__SELECTION__.

Brussels Economic Forum 2014: Europe's growth prospects in the globalised economy
Brussels - EC/Charlemagne
On 10 June 2014, on the occasion of the Brussels Economic Forum, the second panel of the Brussel Economic Forum 2014 was entitled "Europe's growth prospects in a globalised economy". Rebecca Christie, Bloomberg News correspondent in Europe, moderated the discussion amongst Marco Buti, Director-General of DG "Economic and Financial Affairs" of the EC, Bettina Wasteels, European Development Director at GDF SUEZ, André Sapir, Senior Fellow at Bruegel and Professor of Economics at the Université Libre de Bruxelles (ULB), Anders Åslund, Senior Fellow at the Peterson Institute for International Economics and Eric Bartelsman, Professor of Economics at the Vrije Universiteit in Amsterdam.

__DATASET CONTENT__.
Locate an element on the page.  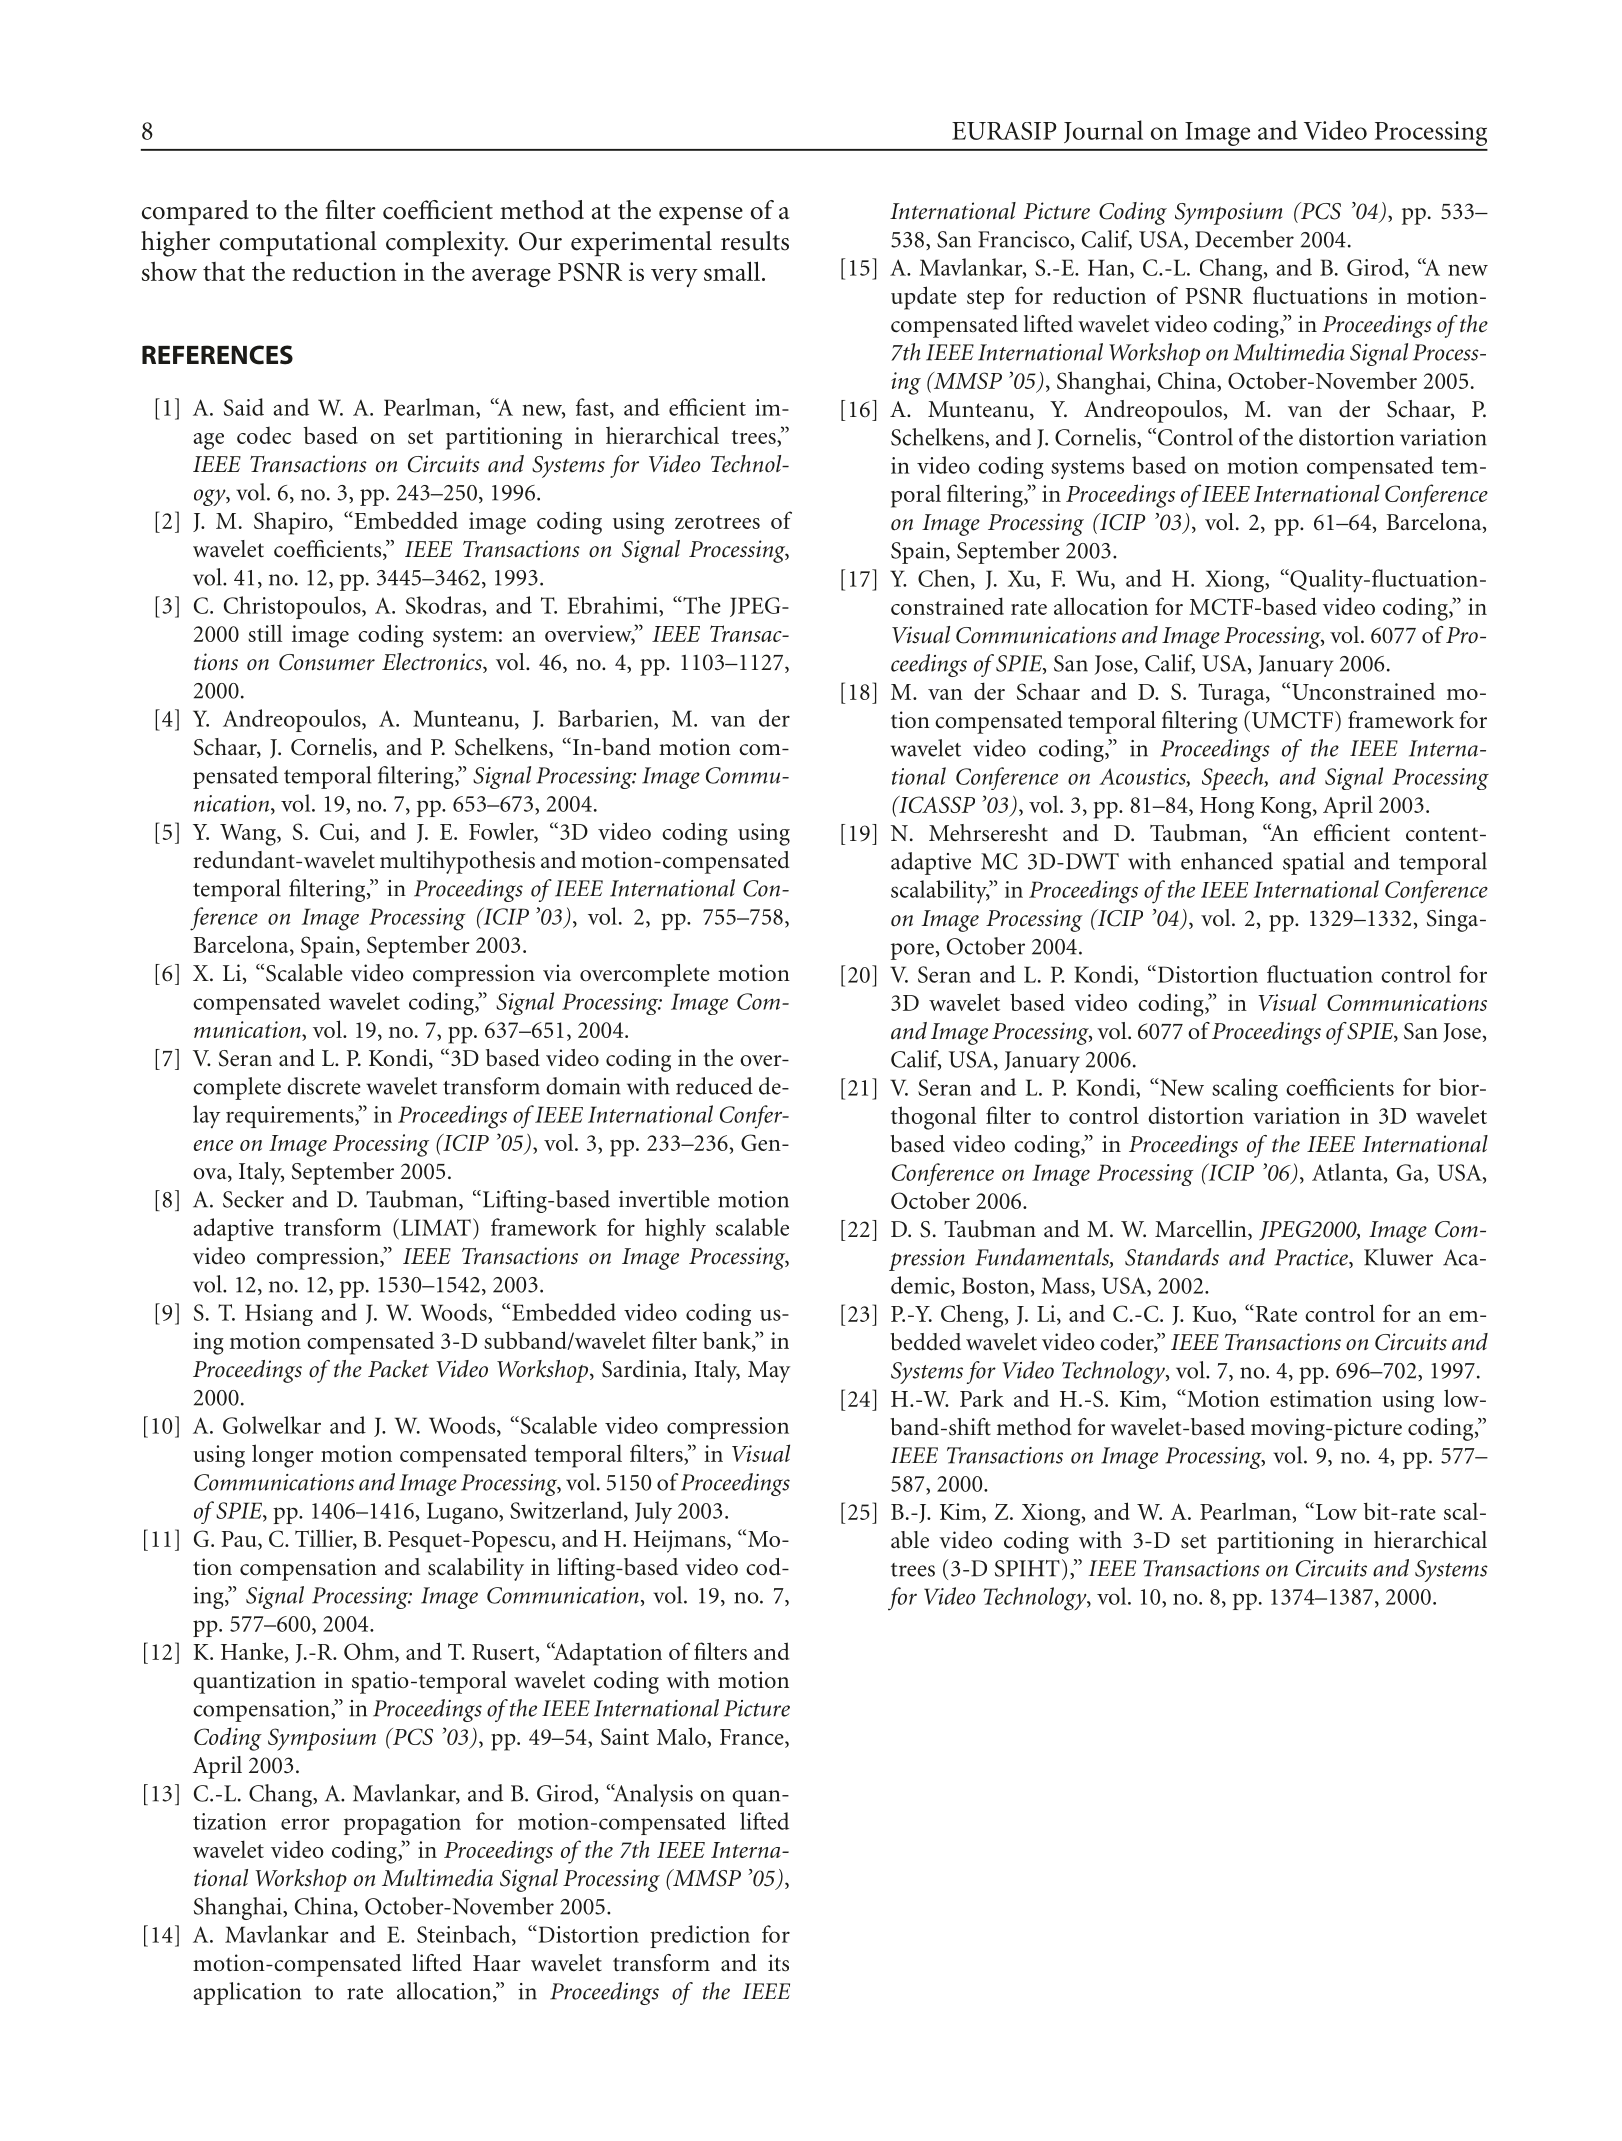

__EXERCISES TO COMPLETE__.
a. In the Brussels Economic Forum piece, edit the part that opens with the words containing "Brussels Economic Forum 2014: Europe's" and closes with "Universiteit in Amsterdam.", giving it again with "moderated" replaced by "chaired".
b. Answer these questions about the Brussels Economic Forum piece, one per line:
(i) Which prospects does the title say the piece is about?
(ii) On what date was the panel held?
(iii) Who moderated the discussion, and what was her role?
c. Rewrite the Brussels Economic Forum paragraph that begins "On 10 June 2014" as a short list that keeps its main facts.

__TASK SOLUTIONS__.
a.
Brussels Economic Forum 2014: Europe's growth prospects in the globalised economy
Brussels - EC/Charlemagne
On 10 June 2014, on the occasion of the Brussels Economic Forum, the second panel of the Brussel Economic Forum 2014 was entitled "Europe's growth prospects in a globalised economy". Rebecca Christie, Bloomberg News correspondent in Europe, chaired the discussion amongst Marco Buti, Director-General of DG "Economic and Financial Affairs" of the EC, Bettina Wasteels, European Development Director at GDF SUEZ, André Sapir, Senior Fellow at Bruegel and Professor of Economics at the Université Libre de Bruxelles (ULB), Anders Åslund, Senior Fellow at the Peterson Institute for International Economics and Eric Bartelsman, Professor of Economics at the Vrije Universiteit in Amsterdam.

b.
(i) Europe's growth prospects in the globalised economy
(ii) 10 June 2014
(iii) Rebecca Christie, Bloomberg News correspondent in Europe

c.
- Event: second panel of the Brussels Economic Forum 2014, held on 10 June 2014
- Title: "Europe's growth prospects in a globalised economy"
- Moderator: Rebecca Christie, Bloomberg News correspondent in Europe
- Panelists:
  - Marco Buti, Director-General of DG "Economic and Financial Affairs" of the EC
  - Bettina Wasteels, European Development Director at GDF SUEZ
  - André Sapir, Senior Fellow at Bruegel and Professor of Economics at the Université Libre de Bruxelles (ULB)
  - Anders Åslund, Senior Fellow at the Peterson Institute for International Economics
  - Eric Bartelsman, Professor of Economics at the Vrije Universiteit in Amsterdam